**INSTRUCTIONS FOR THE TASK**
Every entry below is to be returned unchanged. Images are not part of the copy.
DATA FOR THE TASK section start
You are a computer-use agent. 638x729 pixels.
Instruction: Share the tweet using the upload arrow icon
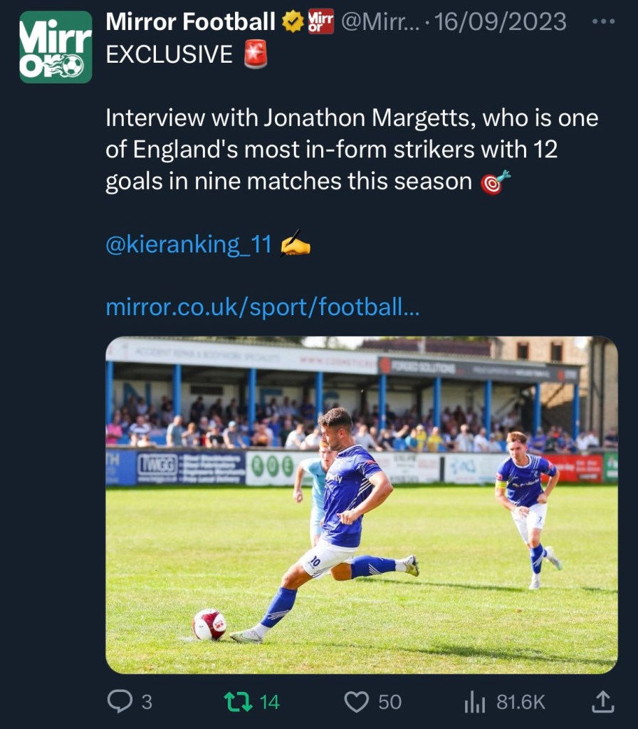602,702
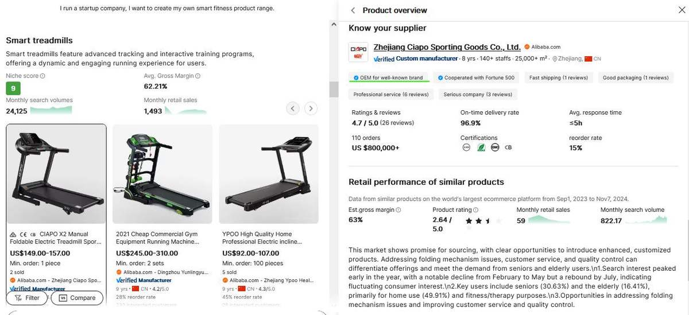Click the star rating for similar products
The width and height of the screenshot is (689, 315).
[x=483, y=221]

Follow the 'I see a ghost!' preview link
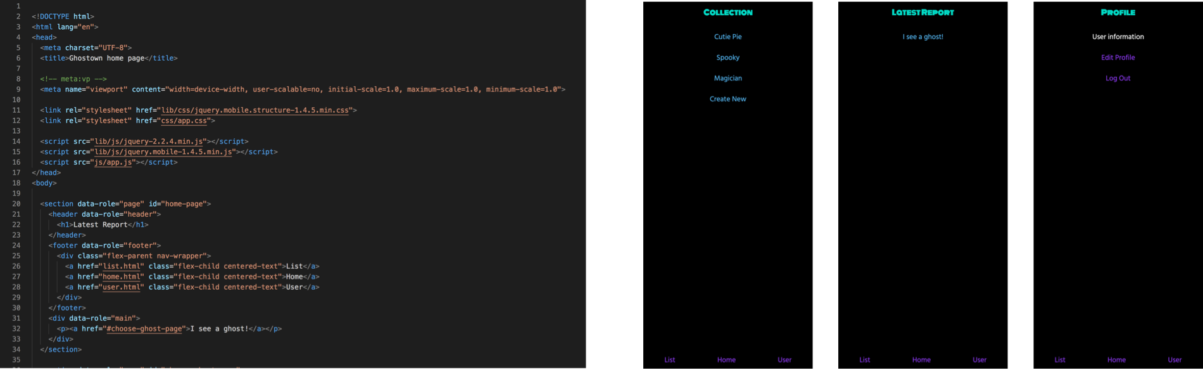pyautogui.click(x=923, y=37)
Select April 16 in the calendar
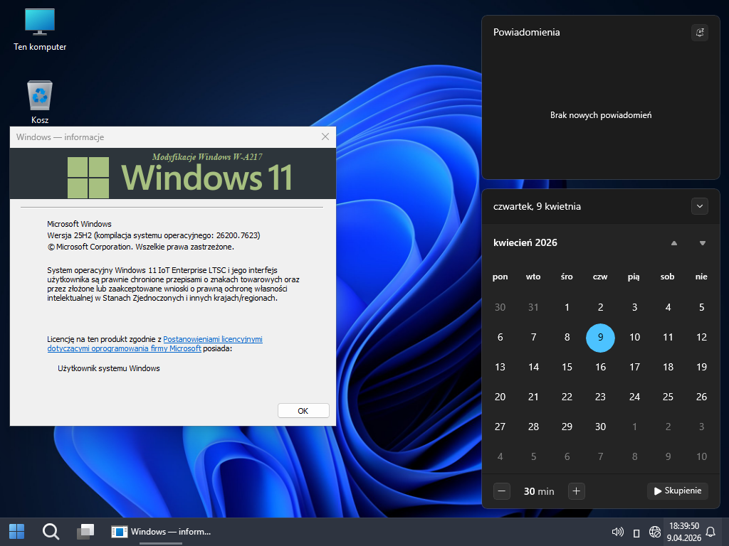Viewport: 729px width, 546px height. pyautogui.click(x=600, y=367)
DATA FOR THE TASK section end
**RESPONSE TO THIS EXERCISE**
You are a computer-use agent. 638x729 pixels.
Instruction: Share the tweet using the upload arrow icon
602,702
Click the star rating for similar products
The width and height of the screenshot is (689, 315).
[x=483, y=221]

Follow the 'I see a ghost!' preview link
pyautogui.click(x=923, y=37)
Select April 16 in the calendar
Viewport: 729px width, 546px height. pyautogui.click(x=600, y=367)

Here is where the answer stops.